João Cândido
O marinheiro
João Cândido entrou para a história do Brasil ao chefiar a
revolta deflagrada dentro da armada contra o castigo corporal
infligido pela chibata.
João
Cândido Felisberto nasceu em Encruzilhada RS, em 1880. Sentou
praça na Marinha aos 13 anos. Como marinheiro de primeira classe
seguiu para a Europa, onde assistiu ao final da construção do
encouraçado Minas Gerais. Na viagem inaugural, o navio foi aos
Estados Unidos, de onde seguiu para o Brasil. Em 22 de novembro
de 1910, o castigo de 25 chibatadas, imposto ao marinheiro
Marcelino Rodrigues Meneses, um dos tripulantes do Minas Gerais,
precipitou uma revolta que há muito vinha sendo tramada, pois
essa punição corporal, embora abolida pelo decreto nº 3, de 16
de novembro de 1889, continuava em uso. O comandante do Minas
Gerais, João Batista das Neves, foi morto e os demais oficiais
abandonaram o navio.
O movimento,
que tomou o nome de revolta da chibata ou revolta dos
marinheiros, estendeu-se a outros navios que, como o Minas
Gerais, sob o comando dos próprios marinheiros, se deslocaram
para uma posição favorável a um possível bombardeio da cidade
do Rio de Janeiro.
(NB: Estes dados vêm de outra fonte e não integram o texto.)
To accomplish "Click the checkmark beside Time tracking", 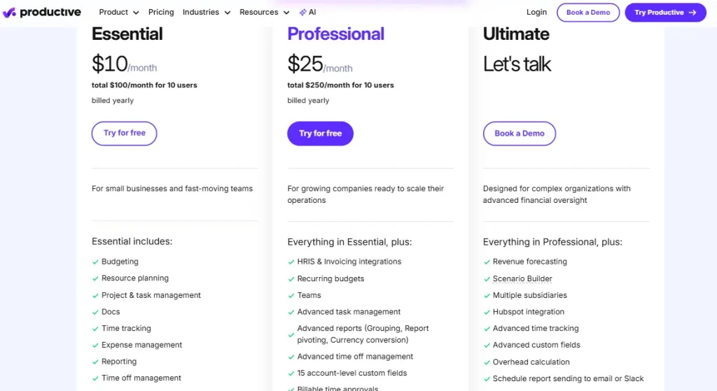I will click(x=95, y=329).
Após troca de mensagens com as autoridades,
os revoltosos entregaram-se, obtido o compromisso formal do
governo de que seria definitivamente abolido o uso de chibata na
Marinha. Dias depois, em 9 de dezembro, sublevou-se o batalhão
naval, aquartelado na ilha das Cobras. Decretado o estado de
sítio e reprimido o levante, que se estendera ao cruzador Rio
Grande do Sul, os chefes da revolta foram absolvidos por um
conselho de guerra. João Cândido, apesar de haver assumido
posição contrária a essa nova revolta, foi acusado de
favorecimento aos amotinados e expulso da Marinha. Morreu no Rio
de Janeiro RJ, em 6 de dezembro de 1969.